» **TASK INSTRUCTIONS**
a) According to the nudge and indexer documentation, how often does the background consolidator run the indexer?
b) Write the next part of the nudge and indexer documentation, picking up after its final sentence.

» **DOCUMENT TEXT**

........

The threshold is fixed at 30 because that’s roughly when an agent’s working context starts evicting its own short-term memory. The nudge only fires once per session — once the agent emits a new summary.generated, the counter resets.
A second nudge fires opportunistically when daily cost exceeds $1 (default; configurable per workspace):
Last 24h: 142 calls, 3.4M tokens, $8.71. Watch for runaway loops — the consolidator will summarise this batch on the next tick.
Both nudges are advisory — agents can ignore them, and they are stripped from the context before the LLM call records its response payload.
Indexer
episodic.IndexNew(ctx, db, embedder) walks unindexed journal entries that pass shouldEmbed, computes embeddings, and inserts them into journal_embeddings. The background consolidator runs this on its 6h tick; you can trigger it manually:
n, err := episodic.IndexNew(ctx, db, embedder)
Only entries whose type survives the coarse SQL filter (the EmbeddableEntryTypes slice) are candidates; the Go-side shouldEmbed then applies the severity-aware refinement.

........

» **INFORMATION SUPPLIED**
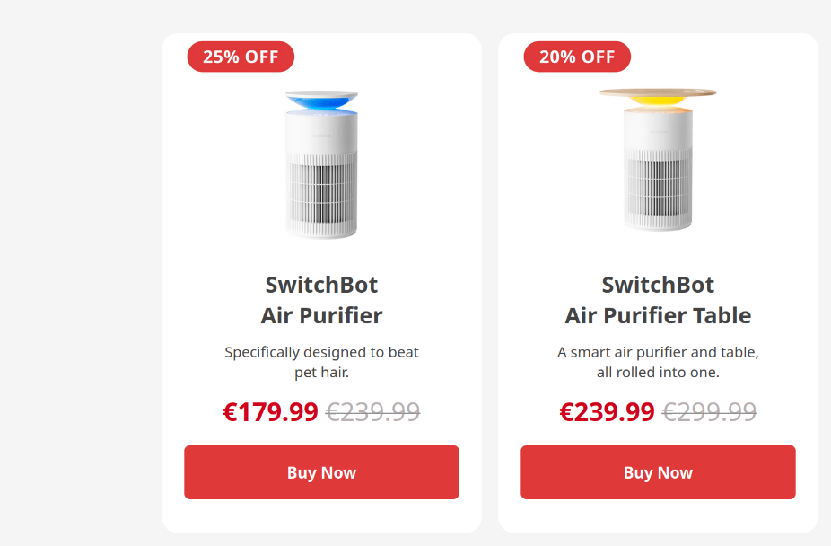Click the pet hair description text
This screenshot has width=831, height=546.
(321, 362)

........

» **PER-TASK OUTPUTS**
a) Every 6 hours, on its 6h tick.

b)
Gotchas
- Ollama dependency. No Ollama = no episodic memory. Set
OLLAMA_MODELS="/Volumes/SSD 990 PRO/ollama-models" (external SSD) and ollama serve before ./dev.sh start when testing locally.
- Embedding is best-effort. An embedder error during
IndexNew logs and skips; the entry is retried next run.
- Cosine on small sets is fine. Don’t pre-optimise for a vector DB until the per-agent scan latency exceeds 50ms.
- Do not add
exec.output_chunk to the embeddable list. Doing so will flood the embedding space with low-signal log chatter and kill recall quality. The comment in types.go is not a suggestion.